Effects of ionizing radiation on osteoblastic cells: In vitro insights into the etiopathogenesis of osteoradionecrosis.

Objective: This in vitro study aimed to analyze the effects of ionizing radiation on immortalized human osteoblast-like cells (SaOS-2) and further assess their cellular response in co-culture with fibroblasts. These analyses, conducted in both monoculture and co-culture, are based on two theoretical models of osteoradionecrosis - the theory of hypoxia and cellular necrosis and the theory of the radiation-induced fibroatrophic process.

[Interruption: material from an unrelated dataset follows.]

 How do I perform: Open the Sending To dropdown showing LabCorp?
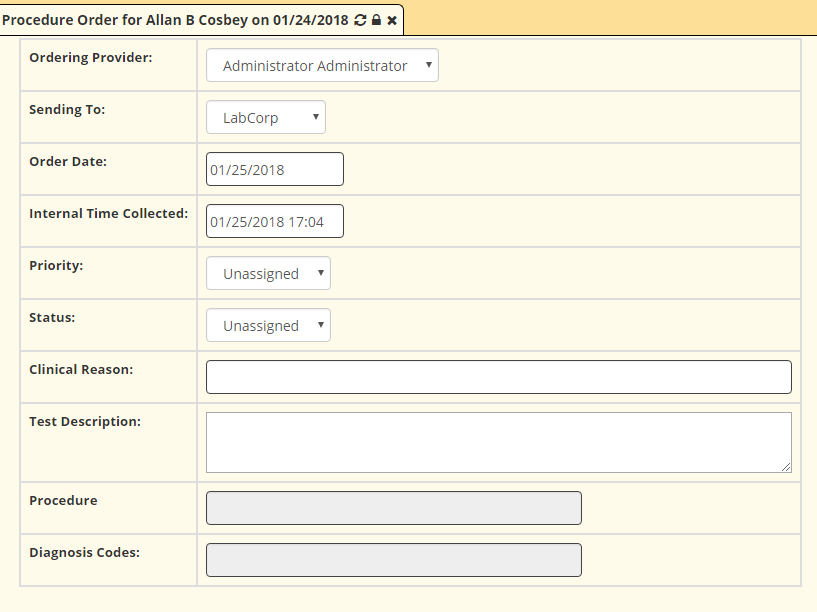tap(265, 117)
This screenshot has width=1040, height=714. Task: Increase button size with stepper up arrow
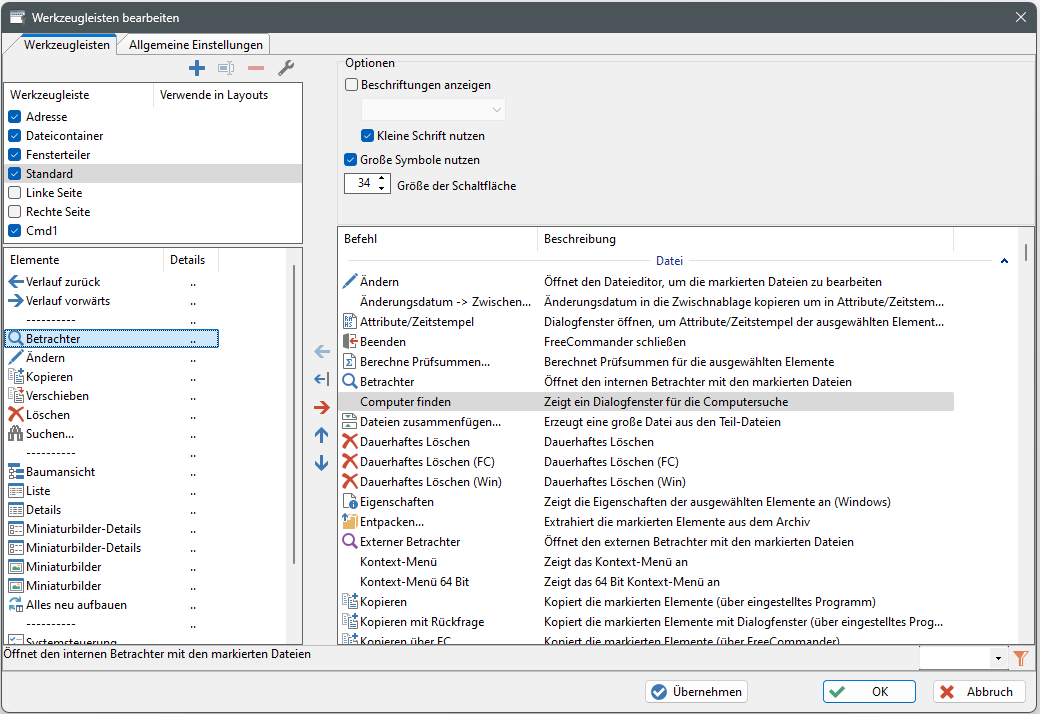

Design: SaOS-2 cells were exposed to ionizing radiation and evaluated for cell viability, nitric oxide (NO) production, cellular morphology, wound healing, and gene expression related to the PI3K-AKT-mTOR pathway. SaOS-2 cells were co-cultured with human gingival fibroblasts using transwell membranes and subjected to the same irradiation. Subsequent evaluations included cell viability, NO levels, and gene expression analysis.

Results: After 24 hours, a 16 Grays dose reduced cell viability by 40 % (p < 0.0001) and increased NO production by 14 % (p < 0.05). Additionally, the nuclear area was enlarged by 18 % (p < 0.01), and the nucleus-to-cytoplasm ratio in non-stimulated cells was around 33 %, but after radiation, this ratio increased to nearly 100 %. Also, there was a delay in wound closure of 6.6 % (p < 0.0001) post-irradiation and a trend toward down-regulation of genes related to the PI3K-AKT-mTOR pathway (p > 0.05). Under co-culture conditions, the dose of 16 Grays did not affect cell viability but increased NO production by 14 % (p < 0.001) and tended to up-regulate markers of the PI3K-AKT-mTOR pathway (p > 0.05).

Conclusions: The findings of this study demonstrate that an irradiation dose of 16 Grays induces a reduction in cell viability, an increase in NO production, and various other metabolic and morphologic effects on osteoblastic cells while emphasizing the impact of intercellular interaction in the etiopathogenesis.